At 11 x 200, 2.2GHz, a lot of cores would run ok at 1.65V.
It was borderline on average over the family, rasing the MHz
the next 300 or so required significant vcore increase.
It can depend on the motherboard too. 'Tis not the avg.
voltage that matters as much as the minimum. Suppose your
board is set for 1.65V, but it dips .09V. Suppose another
board only dipped .06V, and the threshold was .07V. The
former board will need at least 0.025V incremental (since
vcore setting is always in steps). Further, the more
marginal board may have even more deviation in vcore drop
the higher the vcore is set. You might find one board needs
1.85V for the same o'c another can do at 1.775V.
Out of curiosity, how did you arrive at this figure? I was thinking
about going a bit higher with proper cooling and I'm glad I read your
post :-O
That is a good ballpark figure, though if you had a really
good heatsink you can push a little further. On one box
I've an o'c Barton in, an Alpha Pal8045 (which was
supposedly great for it's era) can't cool sufficiently at
1.85V, 2.4GHz. However, this is also within context of a
reasonable (quiet) fan operation, I always determine the max
fan noise I would tolerate first, THEN see how high it'll
go.
On another system with a Thermaltake SLK-900U, very similar
CPU can run all day (and does, it was doing batch video
encoding), full load, without problem at 1.85V. Keep in
mind an SLK-900U was supposedly a $48 heatsink which is a
bit excessive in my mind but I'd happened upon a Newegg
Refurb'd specimen for $25. Now that the system isn't
encoding video anymore, a ~ 1200 RPM and lower o'c makes it
inaudible.
Seldom is it only about what voltage, but at what cost to
hear, pay, or lifespan of the motherboard.

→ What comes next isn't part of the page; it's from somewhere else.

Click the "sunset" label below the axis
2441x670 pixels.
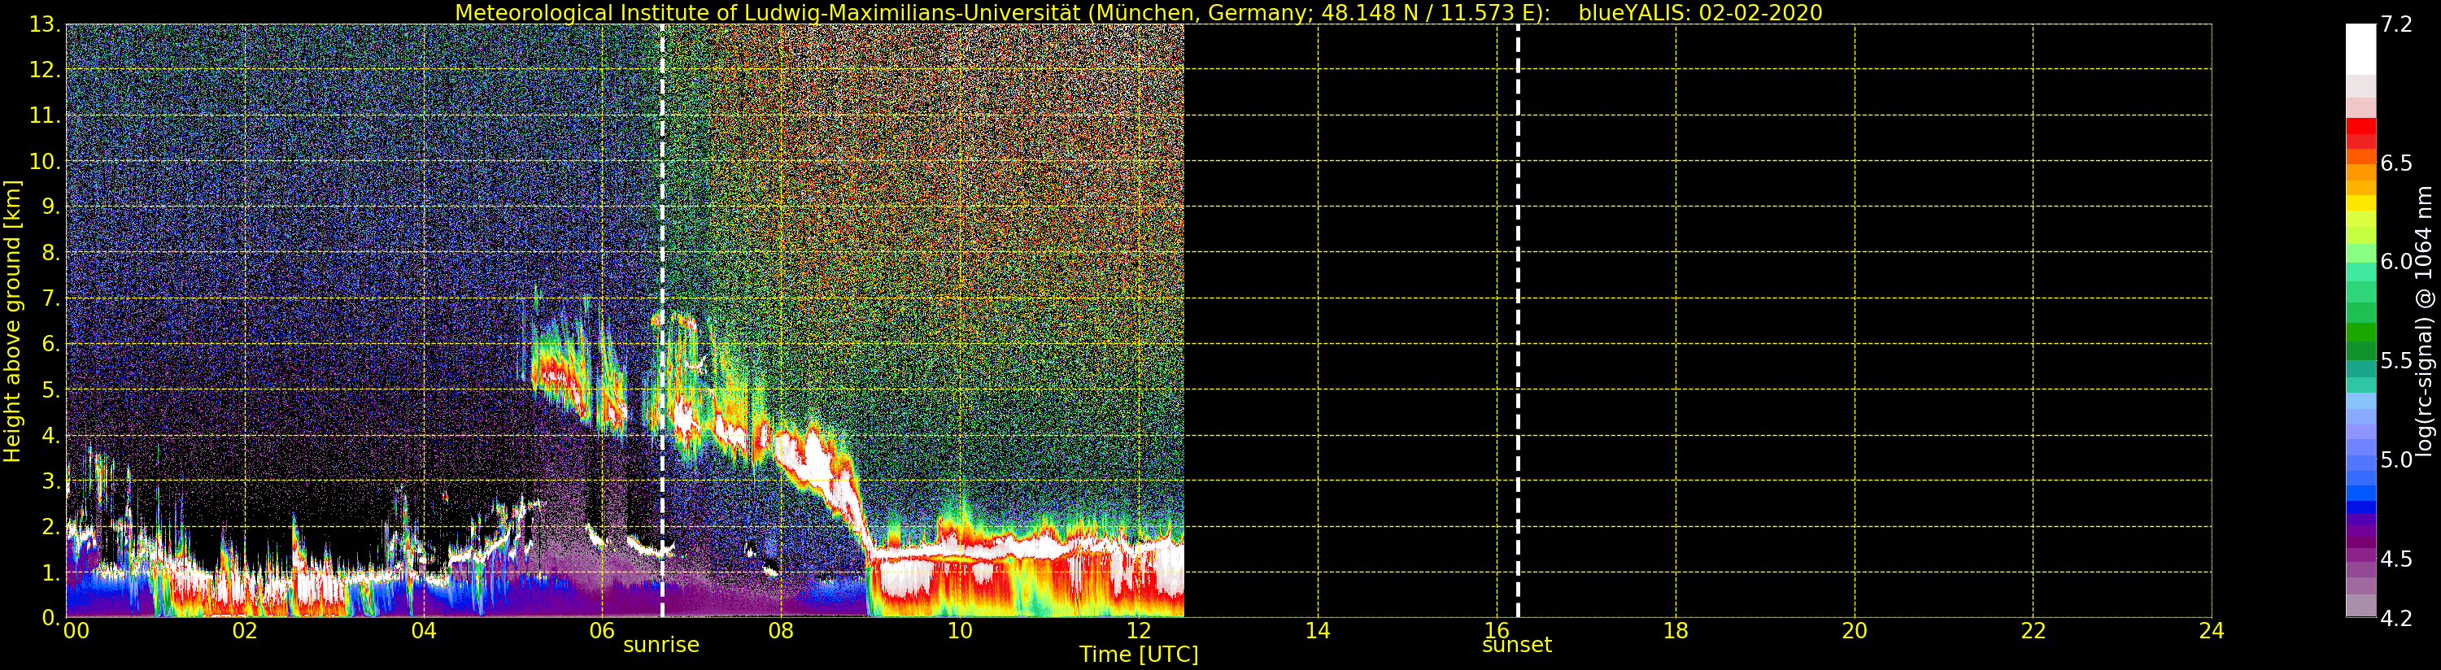(x=1516, y=645)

My PSU is a Antec SL350PGB 350W ATX P4 Smartpower Dual Fan Power
Supply.
Is this considered a good PSU?
It's not bad but a bit marginal for high overclocking if you
have other fair loads on it such as a gaming video card or a
lot of HDDs.
I think my CPU's heat problems were because of me not putting on the
thermal grease properly. I removed the stock pad and basically put a
whole syringe of the thermal paste on the CPU. The proper way to do it,
I've since read, is to clean the CPU from the old paste, lightly clean
& sand the heatsink and then put a *drop* of the stuff on the CPU.

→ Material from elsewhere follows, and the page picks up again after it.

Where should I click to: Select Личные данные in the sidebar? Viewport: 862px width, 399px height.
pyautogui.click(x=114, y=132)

The need to lap a 'sink can depend a lot on how well it came
finished from the factory. I've lapped a 'sink till it was
so good the CPU was within 1 degree of same temp with no
thermal compound at all... and then decided it wasn't worth
the effort to lap it so well. IOW, getting the surface
fairly flat is the more important part, a mirror finish
isn't nearly as important as a minimal amount of good
medium-low viscosity synthetic thermal compound. The
synthetic compound is far more important on these open core
CPUs as the thermal density is much higher and will degrade
performance of std. silicone based componds over several
months. With a stock speed CPU, there's more margin and a
few degrees temp rise may not matter but when overclocking
it becomes more necessary to have a habit of using good
parts- not necessarily premium though, Arctic Silver 5 is
not really necessary, Arctic Alumina would work too or
another 3rd party compound that's reasonable quality, thin
enough, and synthetic based.
I never use thermal pads though- far easier to just clean it
off the 'sink before it ever melts onto the CPU.

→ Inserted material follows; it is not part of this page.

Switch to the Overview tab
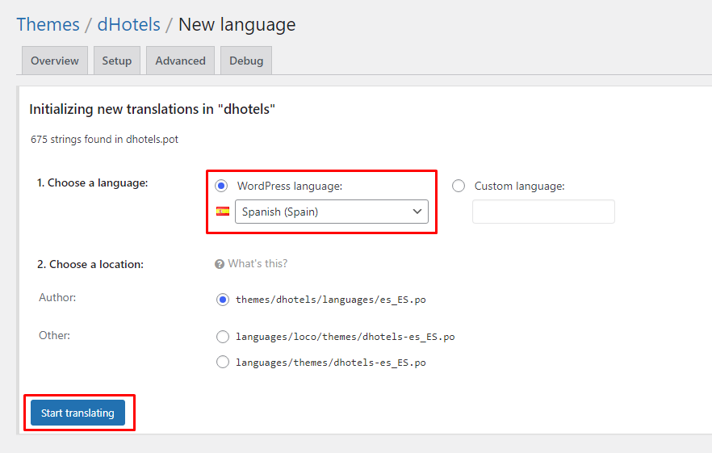712x453 pixels. pos(55,61)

Thanks. Sometimes I use "natural" cooling, i.e. open my case up. It
lets dust in though
If you have a spare system, or when you begin building your
next one, take the time to get creative with airflow and
filtering. Given ample exhaust fan(s), rate, or pusher fans
in front with a large filter area, there should be no need
to keep the case open. Just beware of altering airflow too
much, if you reduce the amount coming in through the case
front, it may cause the HDDs to run hotter.